Vater, Mutter, Kind - das klassische Familienmodell gibt es auch heute noch. Allerdings ist der Familienbegriff in den letzten Jahren doch sehr viel bunter geworden. Längst gibt es vielfältige Familienrealitäten – von der Patchworkfamilie über Single-Moms bis hin zu Co-Parenting-Konzepten und natürlich gleichgeschlechtlichen Elternkonstellationen.

Was bedeutet es rechtlich, eine Familie zu sein? Welche Rechte und Pflichten haben Eltern und wie wird man eigentlich rechtlich zu einem Elternteil? Welche rechtlichen Konflikte können entstehen, wenn das Idyll der Bilderbuchfamilie bröckelt und der Streit ums Sorgerecht ausbricht? … Rechtsanwältin Lucy Chebout wird mit uns das Themenfeld Familie juristisch beleuchten und uns von aktuellen rechtlichen Herausforderungen und Entwicklungen in der Rechtsprechung und Gesetzgebung berichten. Gerade dorthin, wo Lebensrealität und Gesetzgebung sich teilweise in einem unterschiedlichen Tempo entwickeln, wollen wir einen Blick werfen.

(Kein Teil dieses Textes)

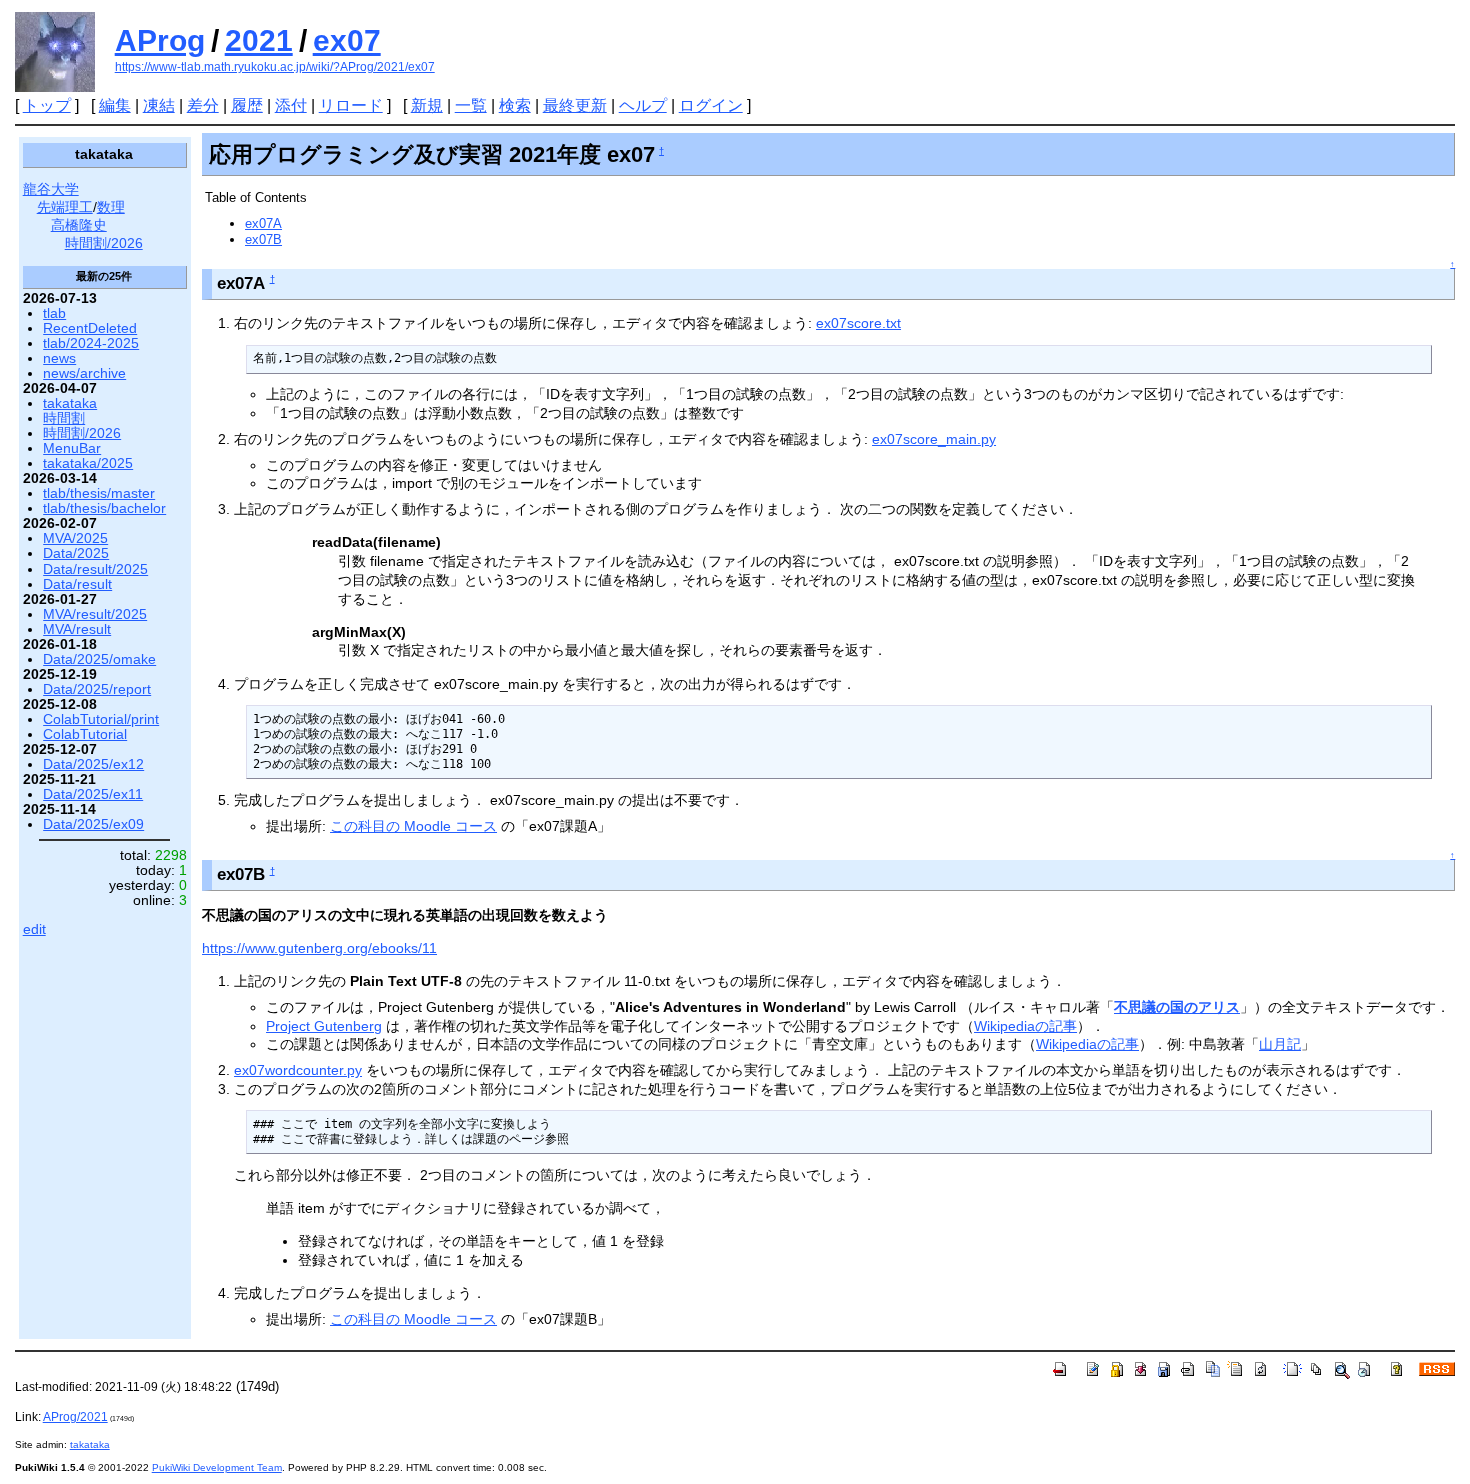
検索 (515, 105)
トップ (47, 105)
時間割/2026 (104, 243)
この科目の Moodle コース (413, 826)
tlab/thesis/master (99, 493)
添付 (291, 105)
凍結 (159, 105)
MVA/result (77, 629)
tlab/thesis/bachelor (104, 508)
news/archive (84, 373)
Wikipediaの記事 (1025, 1026)
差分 (203, 105)
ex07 (347, 40)
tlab (54, 313)
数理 (111, 207)
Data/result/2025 (95, 569)
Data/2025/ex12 (93, 764)
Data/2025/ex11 (93, 794)
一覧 (471, 105)
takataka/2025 (88, 463)
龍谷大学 (51, 189)
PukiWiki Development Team (217, 1467)
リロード (351, 105)
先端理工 (65, 207)
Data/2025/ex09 (93, 824)
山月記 (1280, 1044)
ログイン (711, 105)
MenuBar (72, 448)
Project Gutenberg (324, 1026)
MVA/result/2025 (95, 614)
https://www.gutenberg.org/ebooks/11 (319, 948)
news (59, 358)
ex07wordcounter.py (298, 1070)
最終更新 (575, 105)
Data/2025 (76, 553)
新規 (427, 105)
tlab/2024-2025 (91, 343)
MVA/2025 (75, 538)
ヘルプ (643, 105)
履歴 (247, 105)
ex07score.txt (858, 323)
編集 (115, 105)
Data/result (77, 584)
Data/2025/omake (99, 659)
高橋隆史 (79, 225)
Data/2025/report (97, 689)
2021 (259, 40)
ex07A (263, 223)
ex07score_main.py (934, 439)
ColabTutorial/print (101, 719)
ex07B (263, 239)
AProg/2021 (75, 1417)
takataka (70, 403)
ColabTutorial (85, 734)
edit (34, 929)
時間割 (64, 418)
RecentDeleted (90, 328)
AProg (160, 40)
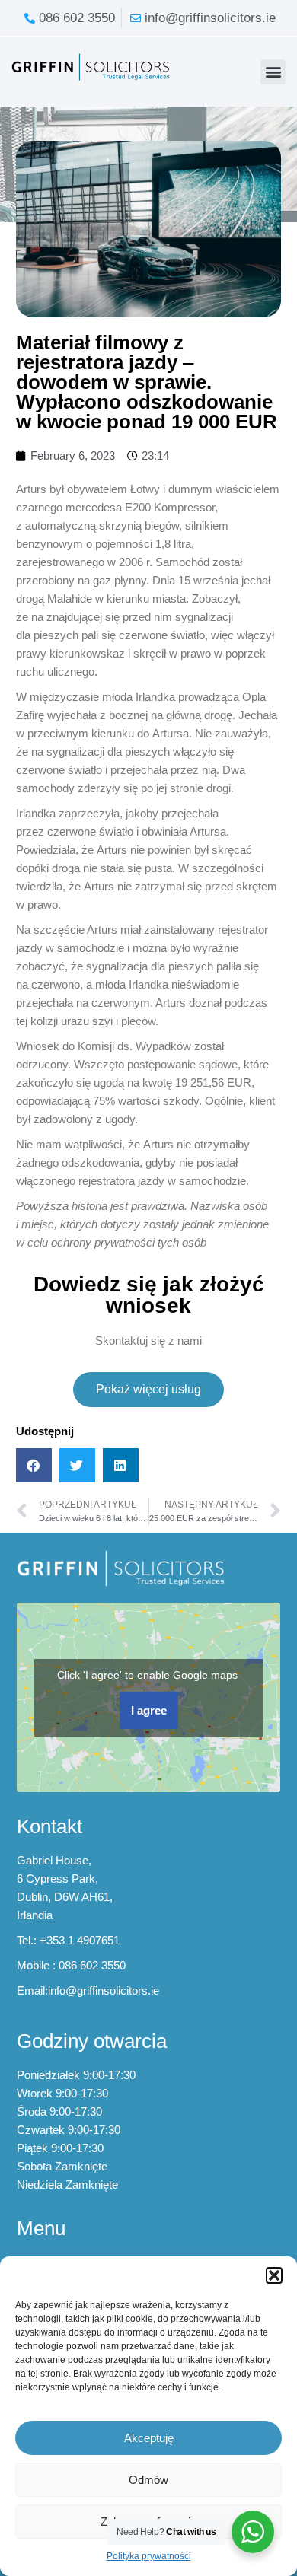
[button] (274, 2275)
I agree (149, 1710)
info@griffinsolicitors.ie (103, 1990)
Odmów (148, 2479)
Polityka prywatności (149, 2556)
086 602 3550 (92, 1965)
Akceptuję (149, 2437)
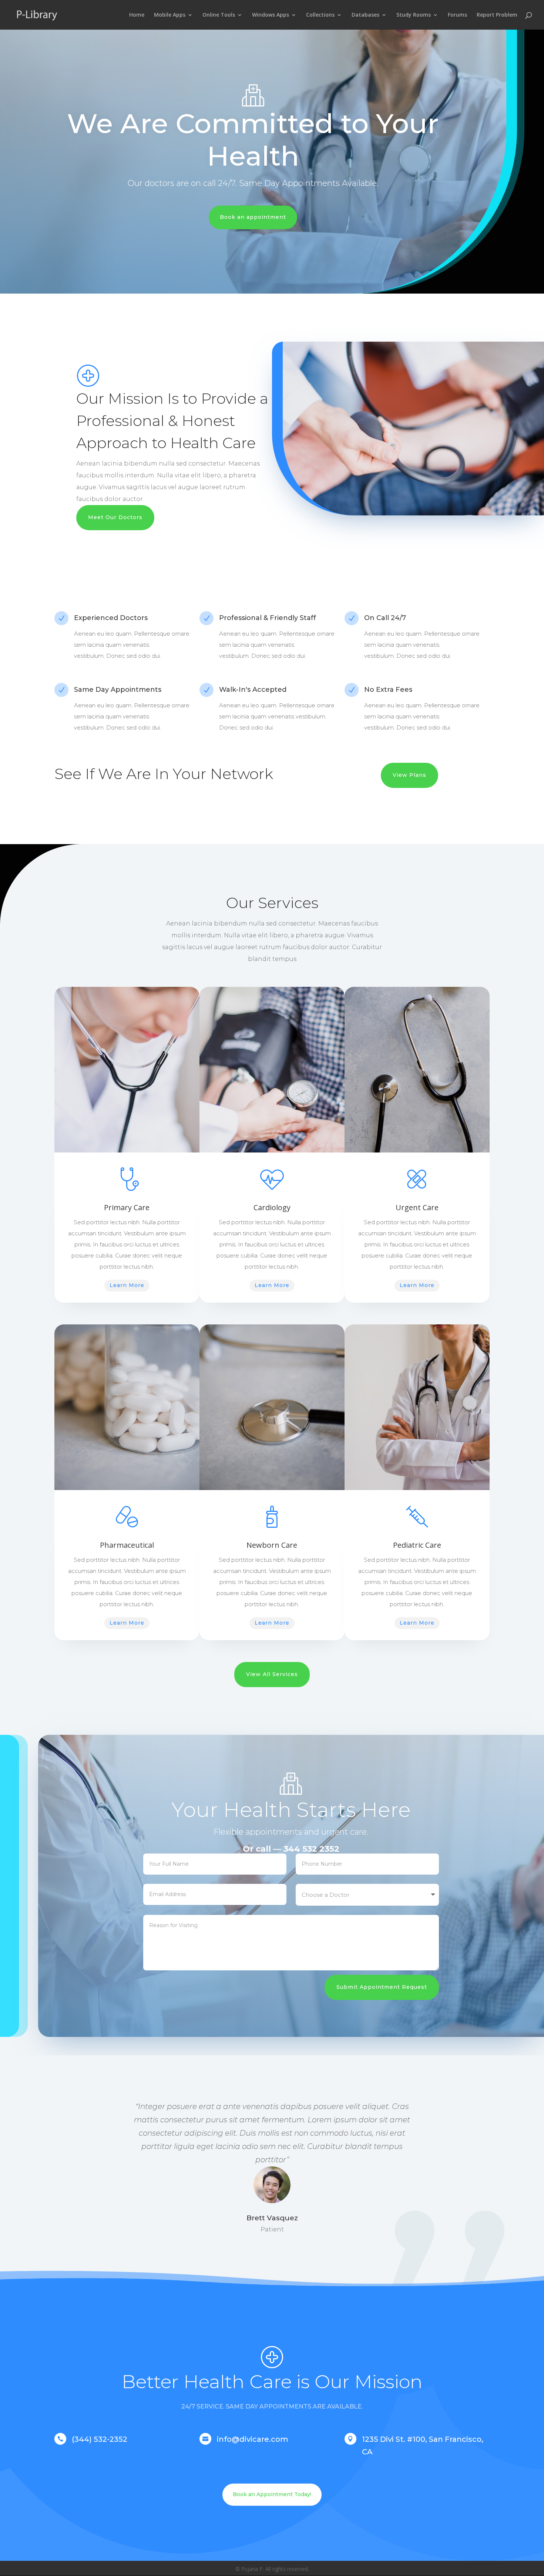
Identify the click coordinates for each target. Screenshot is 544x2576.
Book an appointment (253, 217)
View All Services (272, 1674)
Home (136, 15)
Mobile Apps (169, 15)
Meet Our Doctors (115, 517)
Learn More (127, 1285)
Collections (320, 15)
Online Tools (218, 15)
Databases (365, 15)
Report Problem (497, 15)
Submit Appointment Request (381, 1987)
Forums (457, 15)
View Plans (409, 775)
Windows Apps (270, 15)
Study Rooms (413, 15)
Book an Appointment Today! (272, 2494)
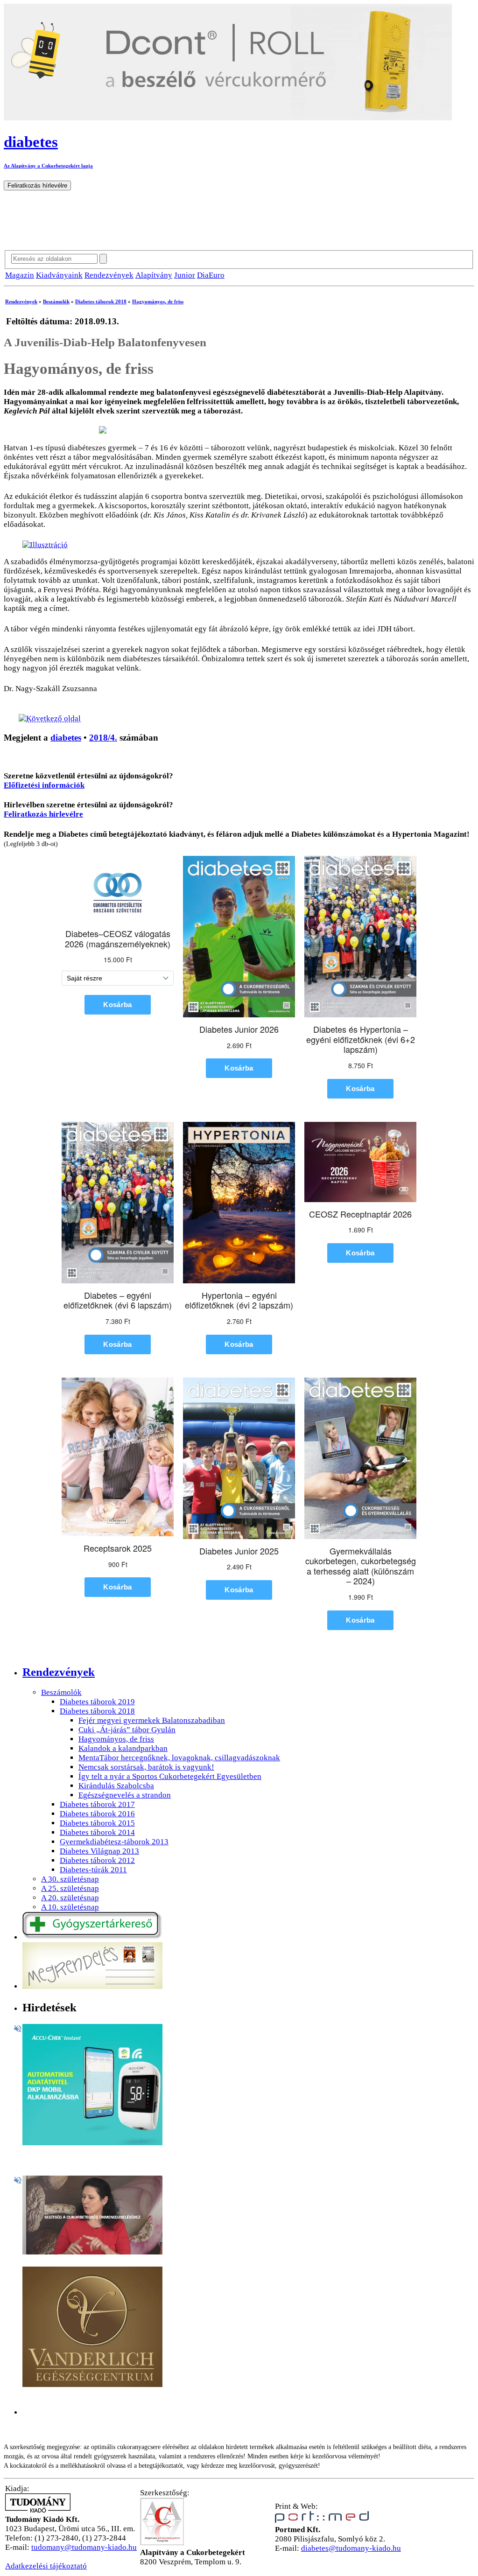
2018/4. (103, 737)
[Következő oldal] (50, 718)
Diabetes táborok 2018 (101, 301)
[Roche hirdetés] (92, 2142)
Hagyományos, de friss (157, 301)
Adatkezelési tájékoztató (46, 2566)
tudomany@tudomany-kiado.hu (84, 2547)
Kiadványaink (59, 275)
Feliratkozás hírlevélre (43, 814)
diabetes (65, 737)
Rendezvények (109, 275)
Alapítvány (153, 275)
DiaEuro (211, 275)
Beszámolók (56, 301)
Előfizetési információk (44, 785)
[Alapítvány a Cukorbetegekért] (162, 2543)
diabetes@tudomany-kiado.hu (351, 2548)
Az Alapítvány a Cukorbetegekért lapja (48, 165)
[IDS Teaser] (92, 2252)
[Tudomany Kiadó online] (37, 2510)
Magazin (19, 275)
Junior (184, 275)
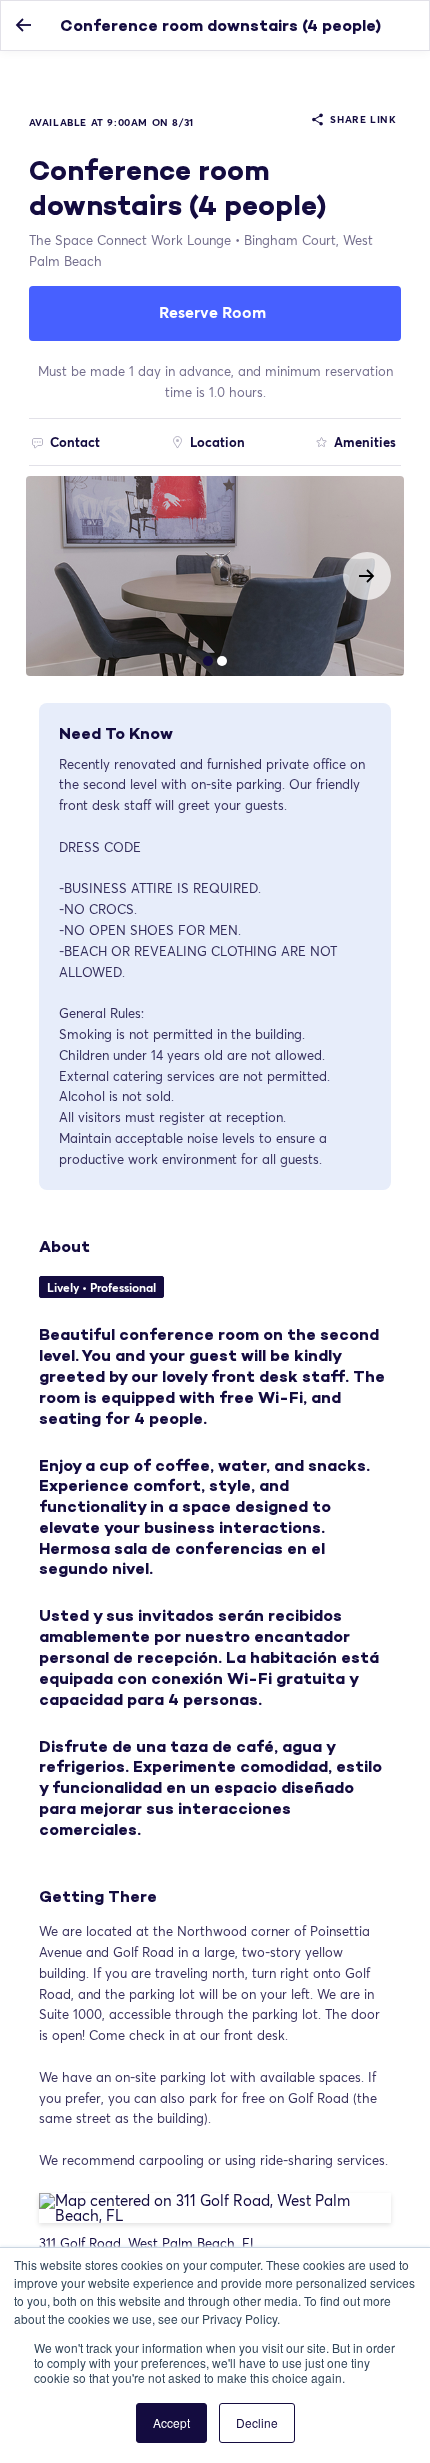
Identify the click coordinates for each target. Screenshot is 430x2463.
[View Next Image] (367, 576)
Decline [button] (257, 2422)
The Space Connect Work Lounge (130, 240)
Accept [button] (171, 2422)
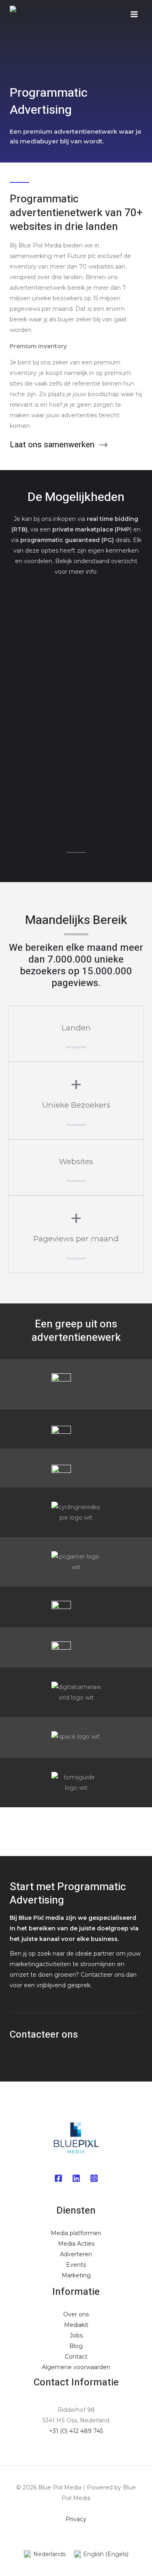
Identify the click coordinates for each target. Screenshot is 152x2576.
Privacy (76, 2519)
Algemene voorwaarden (76, 2367)
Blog (76, 2346)
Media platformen (76, 2233)
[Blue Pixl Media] (22, 14)
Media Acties (76, 2243)
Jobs (76, 2335)
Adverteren (76, 2254)
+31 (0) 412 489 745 (76, 2431)
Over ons (76, 2314)
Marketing (76, 2275)
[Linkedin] (76, 2178)
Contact (76, 2356)
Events (76, 2264)
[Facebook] (58, 2178)
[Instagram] (94, 2178)
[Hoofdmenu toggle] (134, 14)
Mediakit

Lucy Chebout ist Rechtsanwältin für Familien- und Erbrecht in Berlin bei der Wirtschaftskanzlei Raue. Bevor sie Juristin wurde, hat sie einen M.A. in Gender Studies und Islamwissenschaften erworben. Ein Schwerpunkt ihrer Arbeit sind frauen- und geschlechterpolitische Themen im Familienrecht. Aktuell vertritt Lucy Chebout mehrere gleichgeschlechtliche Paare und ihre Kinder vor Gericht, um im Rahmen einer strategischen Prozessführung eine Reform des Abstammungsrechts zu bewirken.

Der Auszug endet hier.